▶ **Work required**
Quote exactly, and only, the lines of the material below from the line with "934x526 pixels. Task: Click" through the line with "Task: Click the 删除 red X delete icon".

▶ **Provided entries**
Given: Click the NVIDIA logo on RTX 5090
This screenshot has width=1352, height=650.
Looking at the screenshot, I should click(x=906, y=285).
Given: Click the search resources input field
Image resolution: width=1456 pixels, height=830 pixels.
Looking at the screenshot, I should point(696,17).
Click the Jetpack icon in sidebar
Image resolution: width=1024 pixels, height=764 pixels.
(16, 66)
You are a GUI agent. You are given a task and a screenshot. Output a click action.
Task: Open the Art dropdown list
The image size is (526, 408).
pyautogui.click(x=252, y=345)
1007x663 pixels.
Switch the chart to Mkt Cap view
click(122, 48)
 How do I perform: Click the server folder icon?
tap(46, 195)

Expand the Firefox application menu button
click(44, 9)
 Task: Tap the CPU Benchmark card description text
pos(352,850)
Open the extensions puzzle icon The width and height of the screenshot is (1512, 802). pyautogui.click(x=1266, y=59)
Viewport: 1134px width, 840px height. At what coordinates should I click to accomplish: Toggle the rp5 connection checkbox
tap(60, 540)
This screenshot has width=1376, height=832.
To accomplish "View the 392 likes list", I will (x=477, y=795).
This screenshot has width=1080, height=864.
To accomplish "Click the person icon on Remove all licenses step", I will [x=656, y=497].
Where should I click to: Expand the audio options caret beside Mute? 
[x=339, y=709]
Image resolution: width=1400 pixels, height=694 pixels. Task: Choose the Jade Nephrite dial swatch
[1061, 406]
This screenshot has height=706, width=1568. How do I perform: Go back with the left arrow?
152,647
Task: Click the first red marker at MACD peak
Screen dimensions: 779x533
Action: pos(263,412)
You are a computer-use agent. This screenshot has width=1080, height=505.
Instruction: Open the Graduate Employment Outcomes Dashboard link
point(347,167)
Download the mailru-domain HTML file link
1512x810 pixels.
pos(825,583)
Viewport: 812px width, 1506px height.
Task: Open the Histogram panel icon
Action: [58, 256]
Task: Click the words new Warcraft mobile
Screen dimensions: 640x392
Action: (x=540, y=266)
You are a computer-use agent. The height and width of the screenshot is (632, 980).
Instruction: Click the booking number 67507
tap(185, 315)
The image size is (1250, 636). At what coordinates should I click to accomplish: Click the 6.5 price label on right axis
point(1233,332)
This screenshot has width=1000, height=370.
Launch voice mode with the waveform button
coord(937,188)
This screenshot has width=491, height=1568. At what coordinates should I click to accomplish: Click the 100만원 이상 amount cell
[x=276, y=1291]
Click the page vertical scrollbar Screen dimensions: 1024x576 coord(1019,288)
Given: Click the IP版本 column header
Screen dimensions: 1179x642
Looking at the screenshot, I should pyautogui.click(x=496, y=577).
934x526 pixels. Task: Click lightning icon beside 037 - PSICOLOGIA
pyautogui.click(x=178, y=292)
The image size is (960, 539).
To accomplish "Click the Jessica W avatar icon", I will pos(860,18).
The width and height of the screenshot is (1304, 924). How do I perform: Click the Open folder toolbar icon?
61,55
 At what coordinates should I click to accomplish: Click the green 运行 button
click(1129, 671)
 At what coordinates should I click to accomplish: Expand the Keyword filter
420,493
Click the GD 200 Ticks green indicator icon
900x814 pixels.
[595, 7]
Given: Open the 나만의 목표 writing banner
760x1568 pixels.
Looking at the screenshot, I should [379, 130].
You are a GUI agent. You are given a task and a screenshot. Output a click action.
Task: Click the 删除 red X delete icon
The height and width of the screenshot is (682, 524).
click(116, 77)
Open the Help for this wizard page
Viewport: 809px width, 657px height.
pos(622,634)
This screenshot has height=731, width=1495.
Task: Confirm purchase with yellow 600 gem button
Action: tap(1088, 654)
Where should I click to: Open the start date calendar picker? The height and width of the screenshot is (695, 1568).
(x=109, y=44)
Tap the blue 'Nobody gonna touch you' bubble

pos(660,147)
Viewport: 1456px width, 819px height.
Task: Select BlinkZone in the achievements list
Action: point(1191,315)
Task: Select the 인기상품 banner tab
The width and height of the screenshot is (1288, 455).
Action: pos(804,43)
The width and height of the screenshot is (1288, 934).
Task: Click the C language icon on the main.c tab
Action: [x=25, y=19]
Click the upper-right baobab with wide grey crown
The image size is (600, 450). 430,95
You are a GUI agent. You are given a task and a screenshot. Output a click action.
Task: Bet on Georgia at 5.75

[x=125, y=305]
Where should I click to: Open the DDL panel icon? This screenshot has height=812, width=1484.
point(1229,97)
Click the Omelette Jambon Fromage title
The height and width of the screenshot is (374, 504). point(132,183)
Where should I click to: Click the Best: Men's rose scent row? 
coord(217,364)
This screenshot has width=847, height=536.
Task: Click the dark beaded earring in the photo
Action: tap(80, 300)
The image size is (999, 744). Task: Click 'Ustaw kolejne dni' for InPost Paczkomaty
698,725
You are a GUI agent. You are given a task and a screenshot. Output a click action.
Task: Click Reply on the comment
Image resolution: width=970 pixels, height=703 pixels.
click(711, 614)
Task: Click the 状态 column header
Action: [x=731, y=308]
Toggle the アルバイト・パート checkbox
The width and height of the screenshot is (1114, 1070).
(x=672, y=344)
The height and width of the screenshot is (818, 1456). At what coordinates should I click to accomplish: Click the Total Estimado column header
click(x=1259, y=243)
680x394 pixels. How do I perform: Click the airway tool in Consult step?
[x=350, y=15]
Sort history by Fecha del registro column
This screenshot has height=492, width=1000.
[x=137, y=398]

▶ **Result**
934x526 pixels. Task: Click lightning icon beside 037 - PSICOLOGIA
pyautogui.click(x=178, y=292)
The image size is (960, 539).
To accomplish "Click the Jessica W avatar icon", I will pos(860,18).
The width and height of the screenshot is (1304, 924). How do I perform: Click the Open folder toolbar icon?
61,55
 At what coordinates should I click to accomplish: Click the green 运行 button
click(1129, 671)
 At what coordinates should I click to accomplish: Expand the Keyword filter
420,493
Click the GD 200 Ticks green indicator icon
900x814 pixels.
[595, 7]
Given: Open the 나만의 목표 writing banner
760x1568 pixels.
Looking at the screenshot, I should [379, 130].
You are a GUI agent. You are given a task and a screenshot. Output a click action.
Task: Click the 删除 red X delete icon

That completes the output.